- Interactive map of Holyoake
- Coordinates: 32°42′S 116°07′E﻿ / ﻿32.70°S 116.11°E
- Country: Australia
- State: Western Australia
- LGA: Shire of Murray;
- Location: 107 km (66 mi) from Perth; 44 km (27 mi) from Mandurah;

Government
- • State electorate: Murray-Wellington;
- • Federal division: Canning;

Area
- • Total: 47.8 km^{2} (18.5 sq mi)

Population
- • Total: 22 (SAL 2021)
- Postcode: 6213
Suburbs around Holyoake
| Marrinup | Banksiadale | Banksiadale |
| Marrinup | Holyoake | Inglehope |
| Teesdale | Dwellingup | Etmilyn |

= Holyoake, Western Australia =

Locality in the Shire of Murray

Holyoake is a rural locality of the Shire of Murray in the Peel Region of Western Australia, located within the Dwellingup State Forest.

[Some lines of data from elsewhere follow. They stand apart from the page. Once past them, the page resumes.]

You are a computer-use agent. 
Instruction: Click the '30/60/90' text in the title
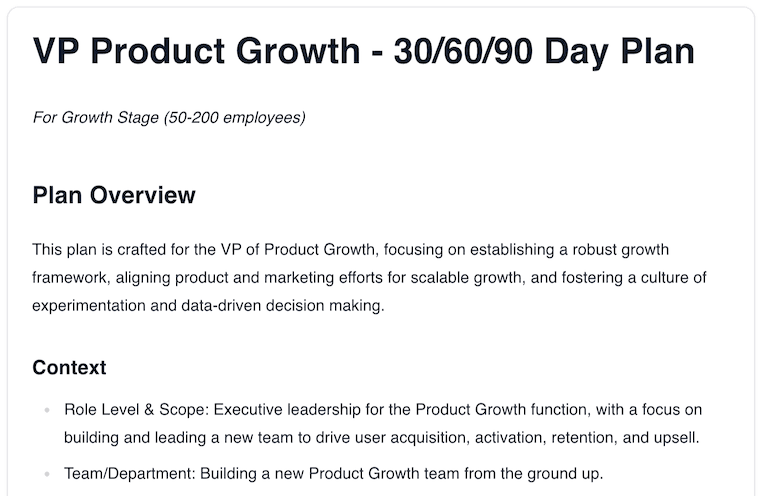click(463, 51)
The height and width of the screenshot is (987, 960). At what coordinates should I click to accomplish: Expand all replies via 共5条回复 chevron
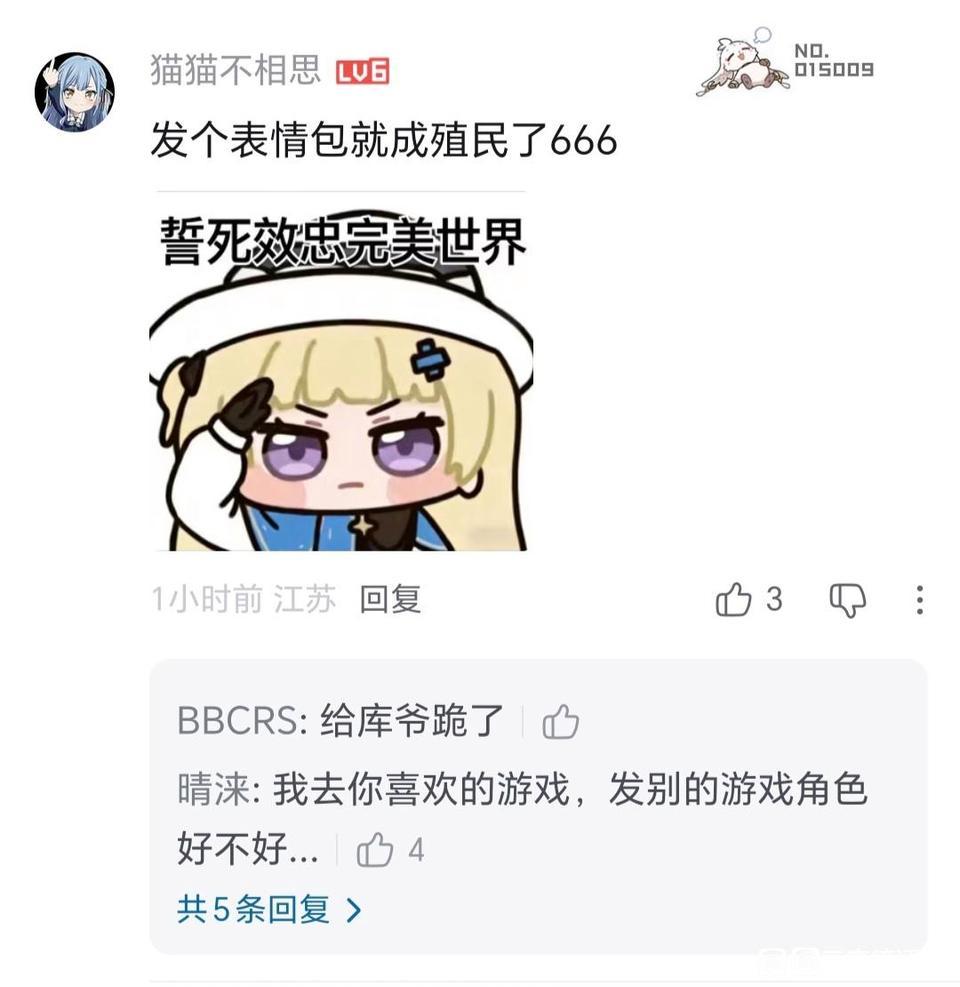(x=269, y=909)
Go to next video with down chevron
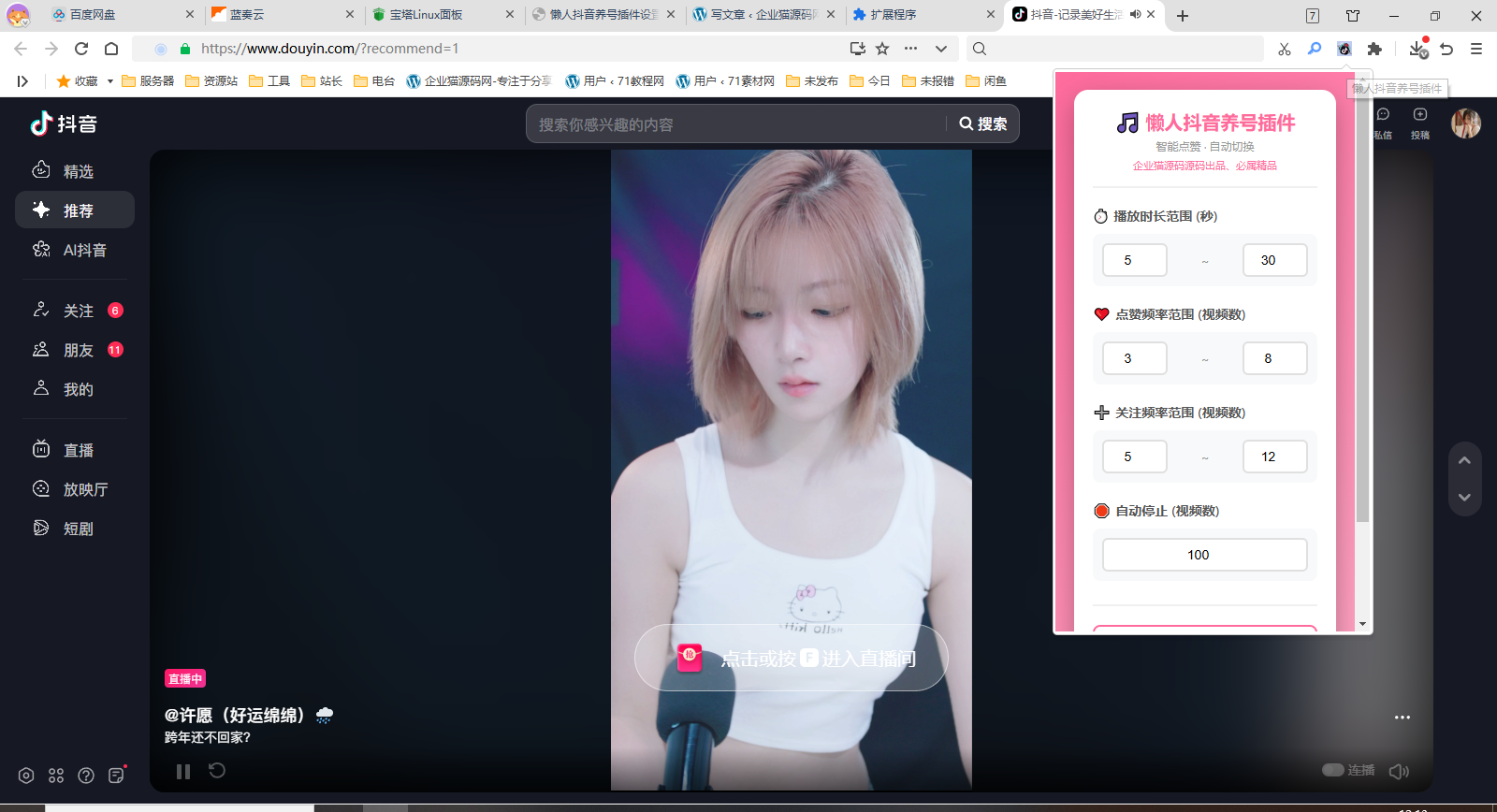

Holyoake is located on the traditional land of the Pindjarup people of the Noongar nation. The Pindjarup language is now considered extinct but the Noongar people remain present in the region.

Holyoake was, for a time, the terminus of the Dwellingup to Holyoake railway, completed in 1911, eventually becoming part of the Pinjarra to Narrogin railway. With the opening of a local saw mill and the transport of timber by rail, Holyoake became a busy station until closure in 1961. The Holyoake railway siding was eliminated in 1964. The line to Etmilyn via Holyoake was eventually restored as part of the Hotham Valley Railway and continuous to operate today.

The eastern section of the locality is part of Alcoa's plan to extend bauxite mining in the area by expanding the Huntly bauxite mine into its new Holyoake mining area, which also stretches into the locality of Inglehope.